── Extracted material

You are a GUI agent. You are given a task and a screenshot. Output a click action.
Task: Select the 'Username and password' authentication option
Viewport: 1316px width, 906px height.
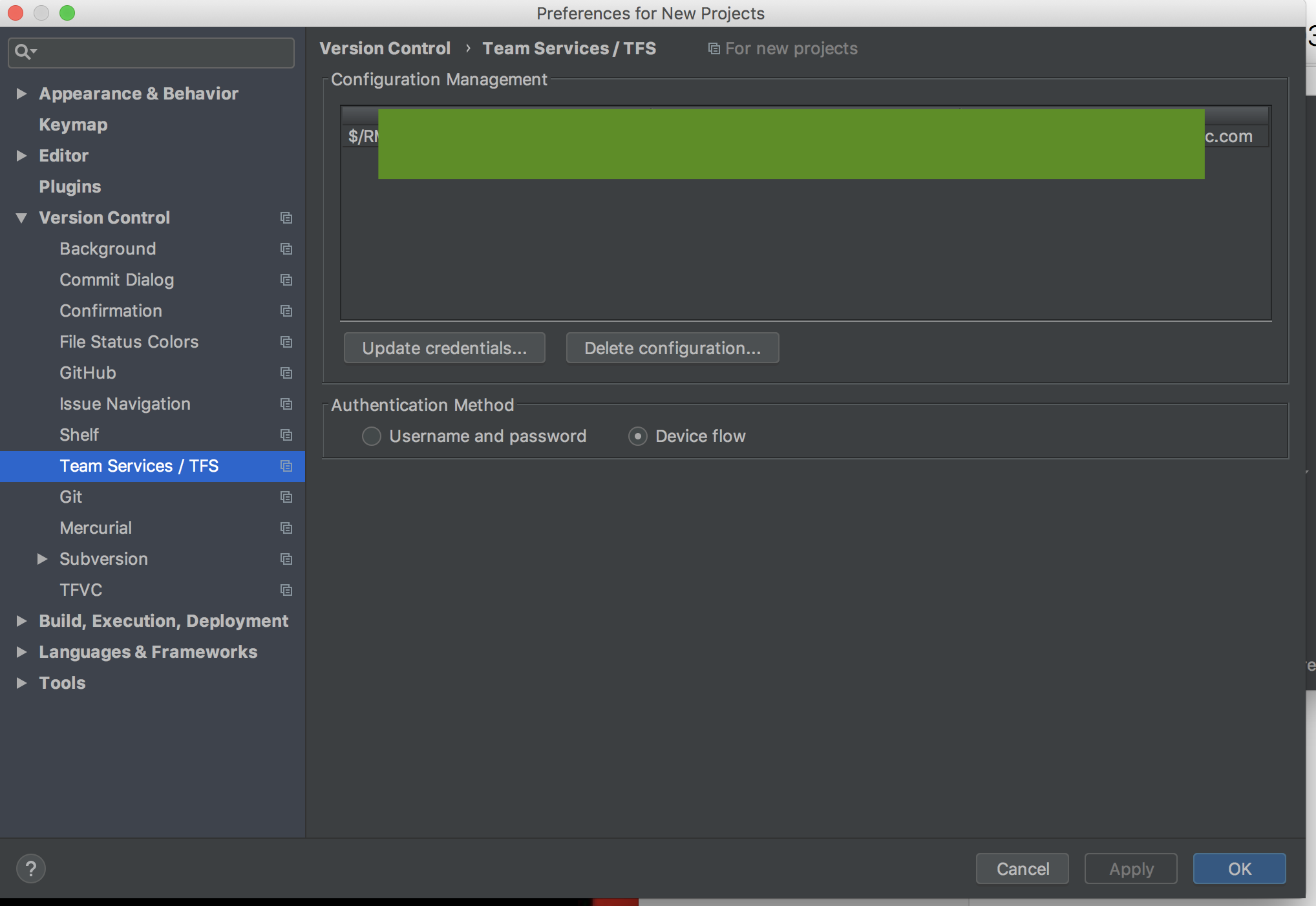point(372,436)
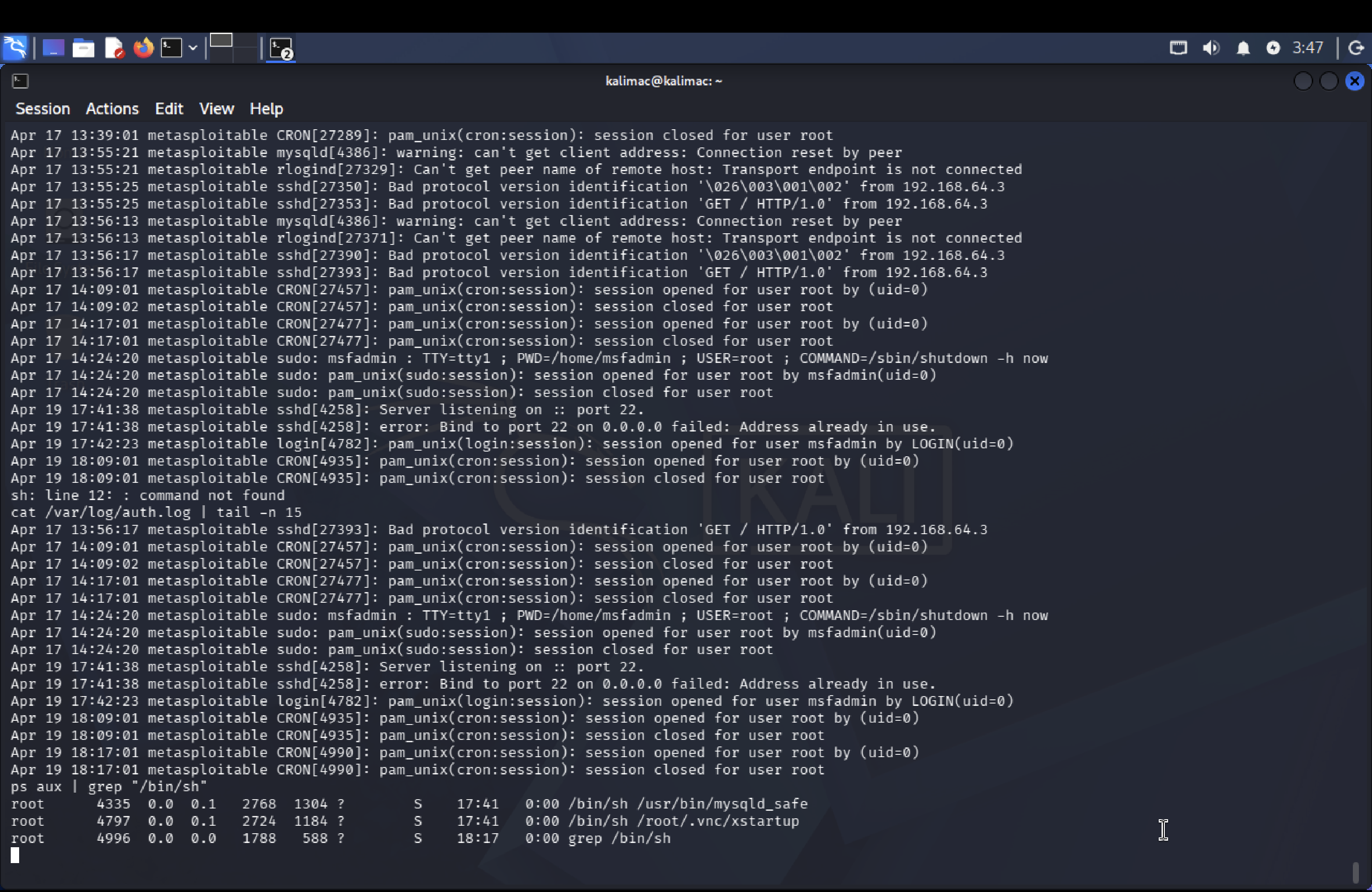This screenshot has width=1372, height=892.
Task: Expand the terminal launcher dropdown arrow
Action: pyautogui.click(x=193, y=48)
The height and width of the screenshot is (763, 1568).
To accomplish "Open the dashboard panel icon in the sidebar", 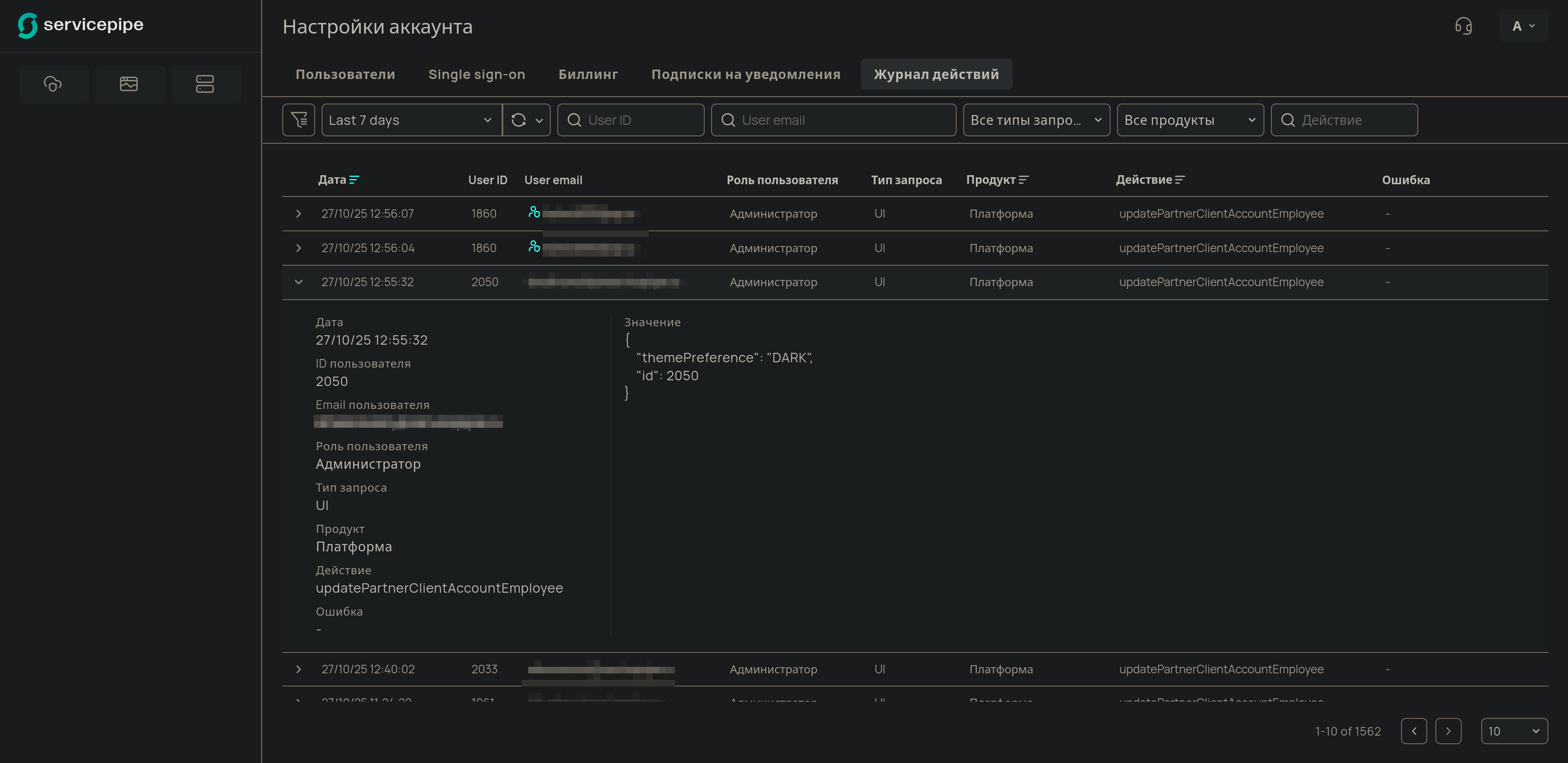I will 130,84.
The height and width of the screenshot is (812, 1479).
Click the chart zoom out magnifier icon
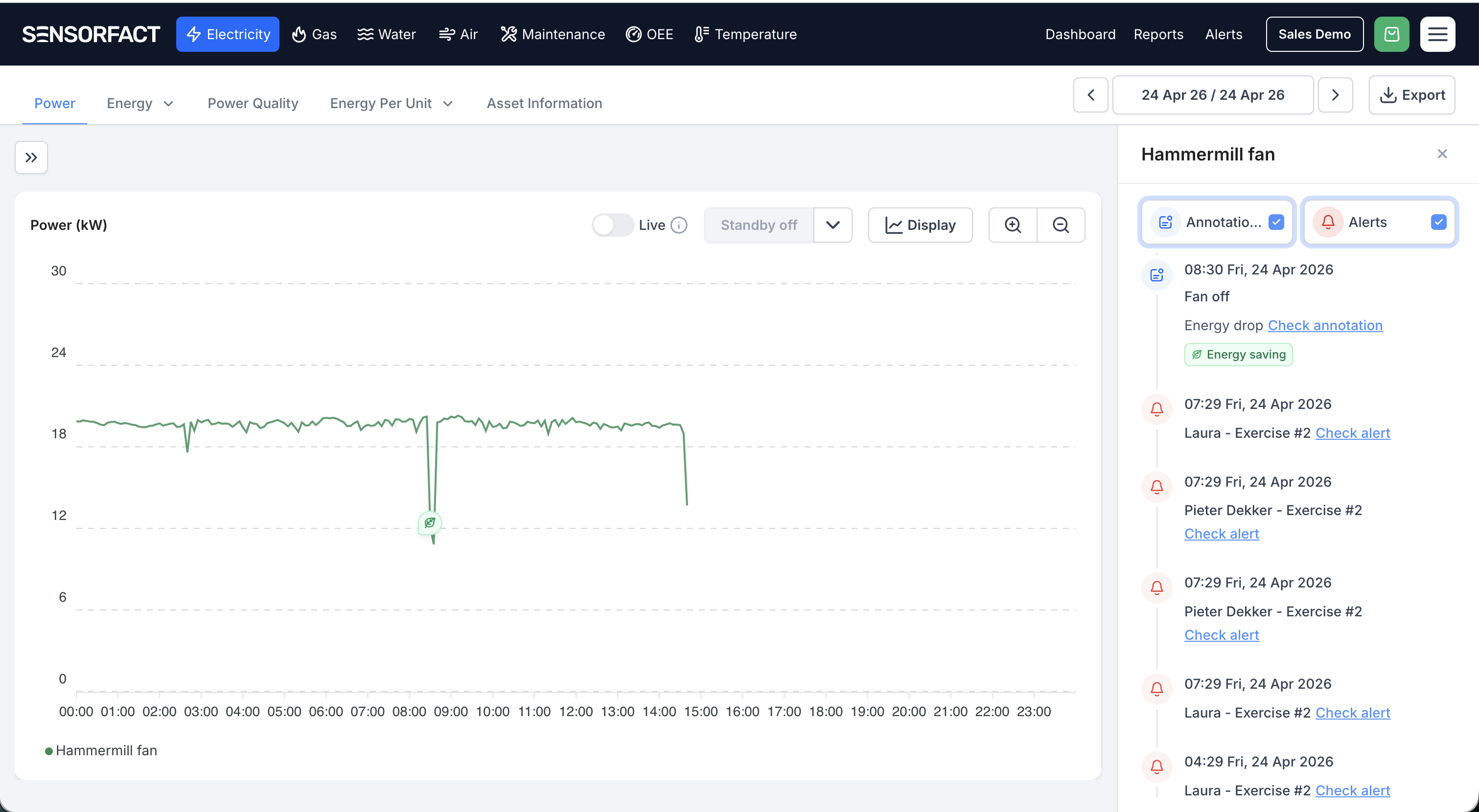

────

> **Task item**
Your copy must hold exactly the lines from the one with "The height and width of the screenshot is (812, 1479)." to the end of the records above, both included, and no pictures.

> **Task output**
The height and width of the screenshot is (812, 1479).
Click the chart zoom out magnifier icon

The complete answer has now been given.